Goal of the exercise: Write out the text lines of all the records below word for word, leaving out the pictures.

Material supplied:
....
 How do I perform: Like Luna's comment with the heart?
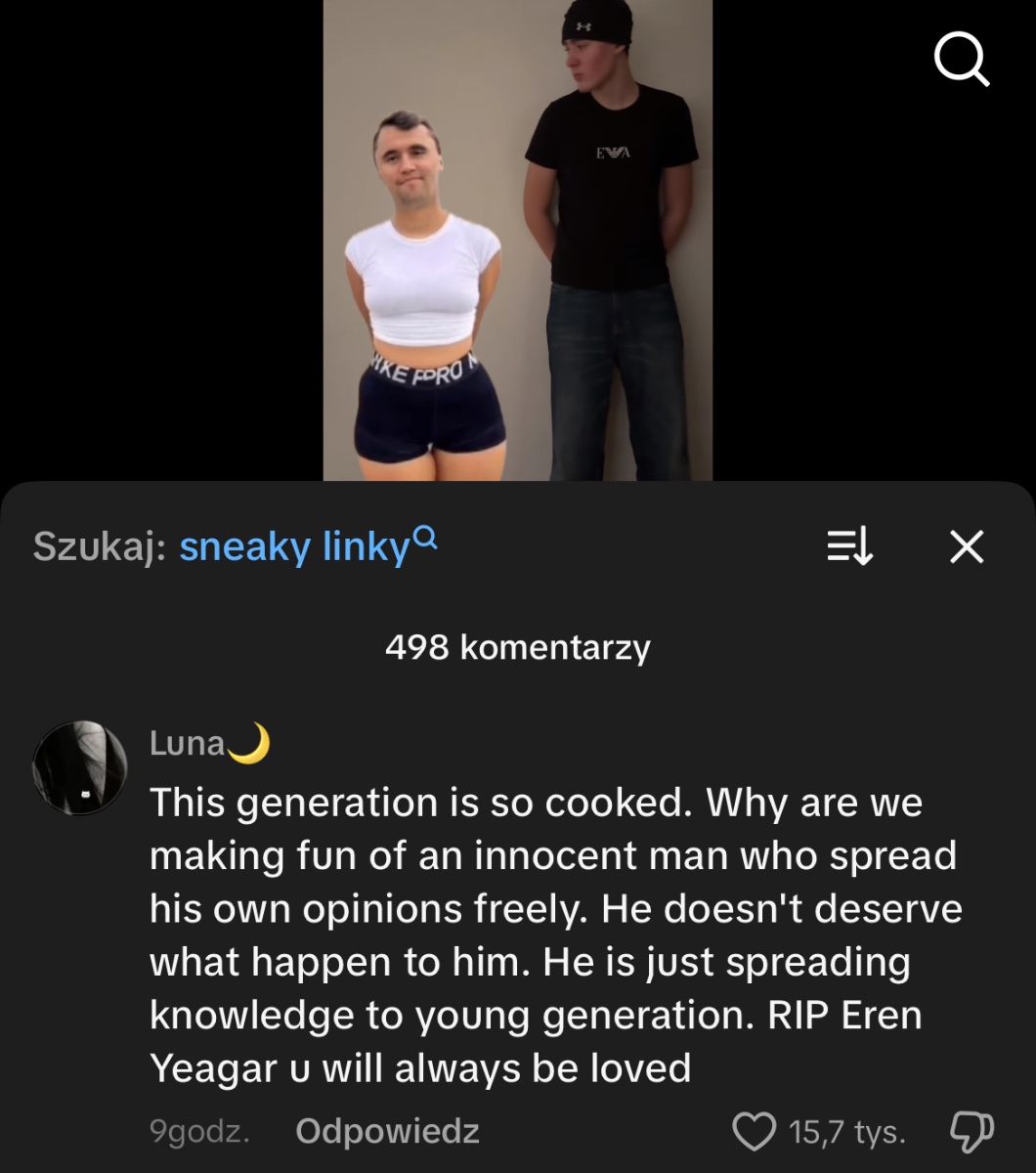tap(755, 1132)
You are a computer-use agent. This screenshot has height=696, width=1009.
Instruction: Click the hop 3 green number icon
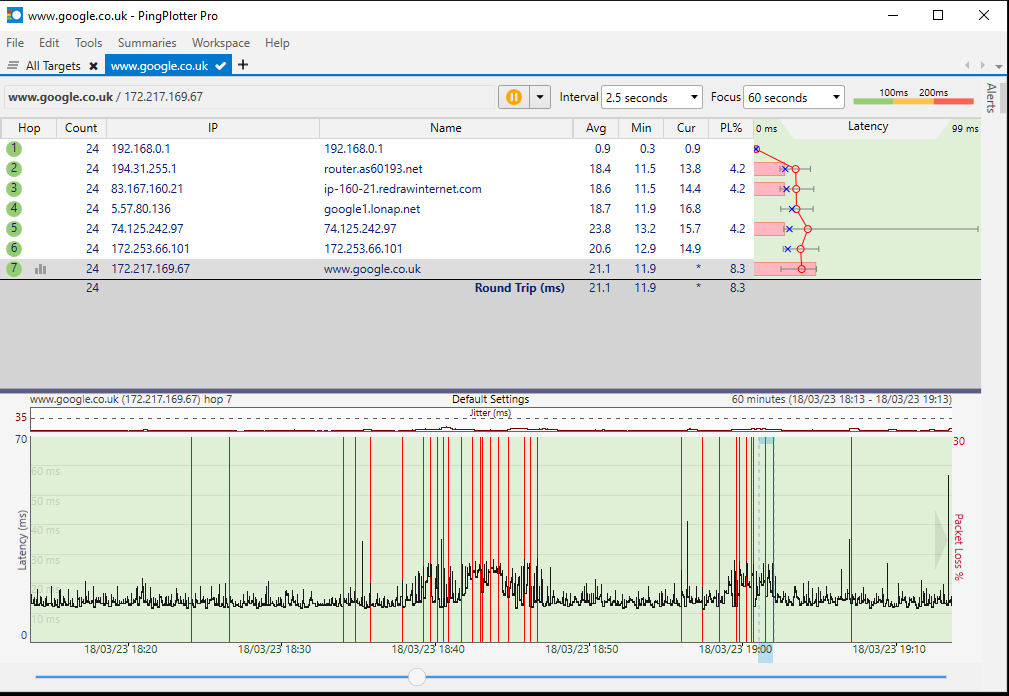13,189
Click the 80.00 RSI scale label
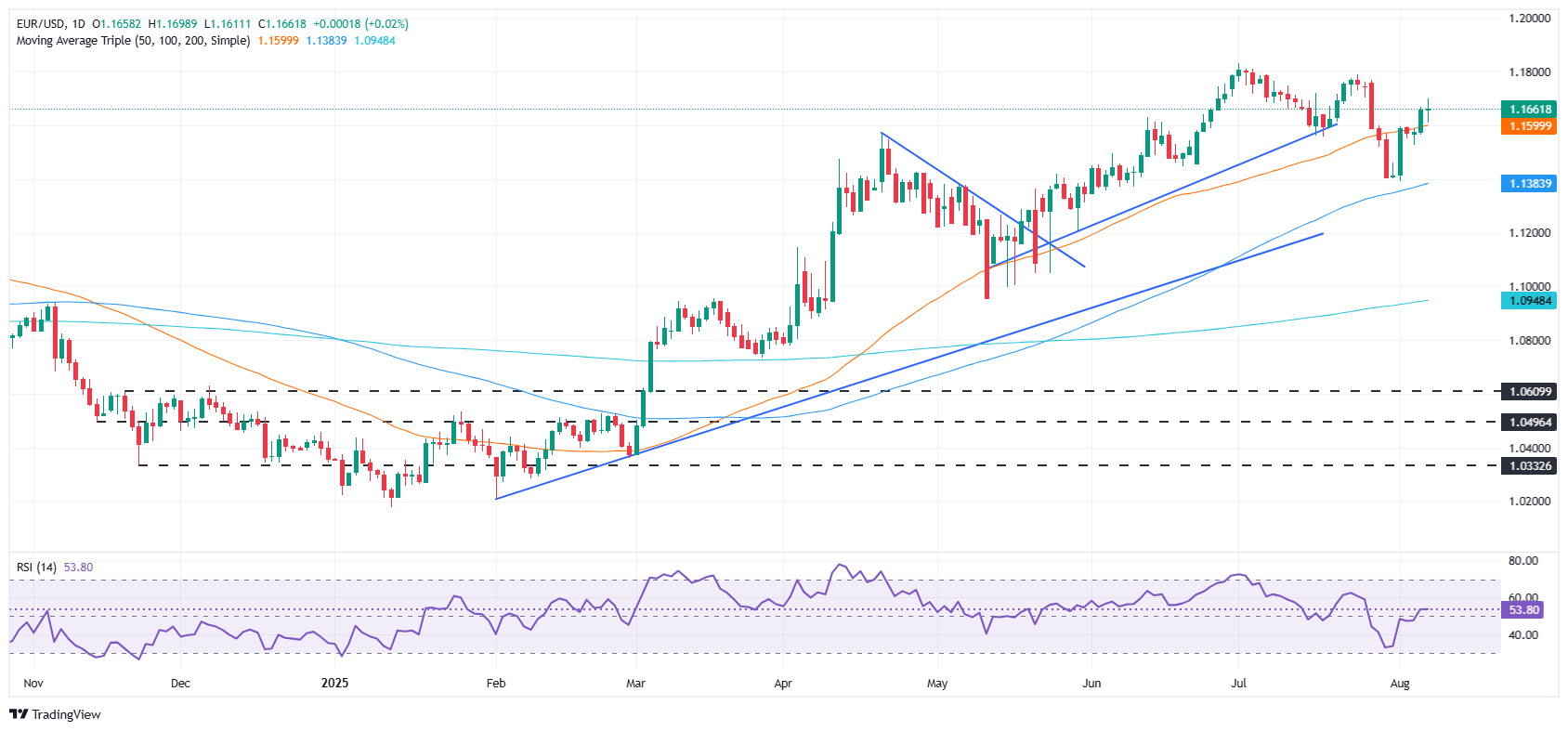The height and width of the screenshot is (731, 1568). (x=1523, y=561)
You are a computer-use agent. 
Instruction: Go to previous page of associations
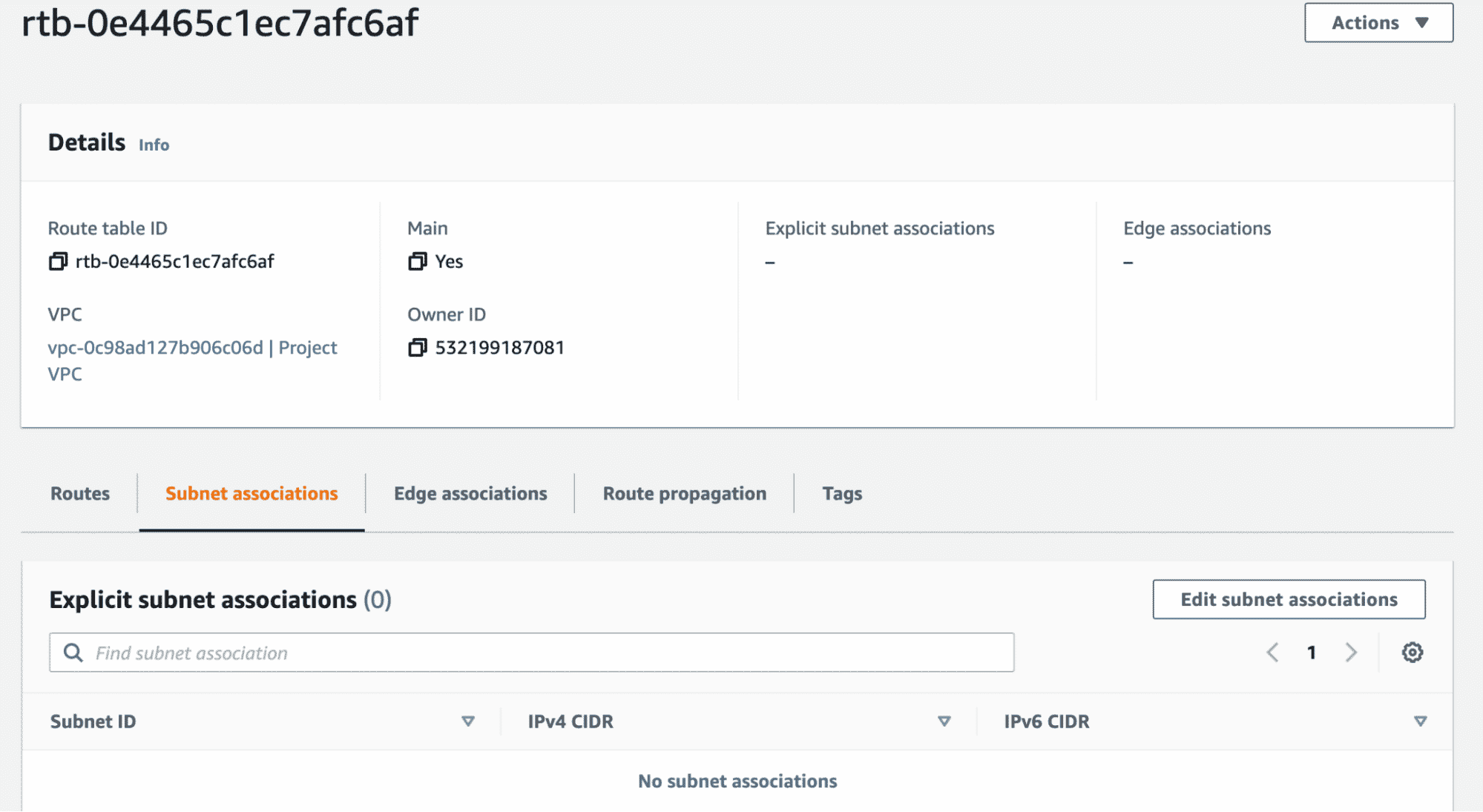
....
Result of this exercise:
 How do I perform: Like Luna's comment with the heart?
tap(755, 1132)
You are a computer-use agent. This screenshot has height=696, width=1009.
Instruction: Click the hop 3 green number icon
13,189
Click the 80.00 RSI scale label
The height and width of the screenshot is (731, 1568). (x=1523, y=561)
You are a computer-use agent. 
Instruction: Go to previous page of associations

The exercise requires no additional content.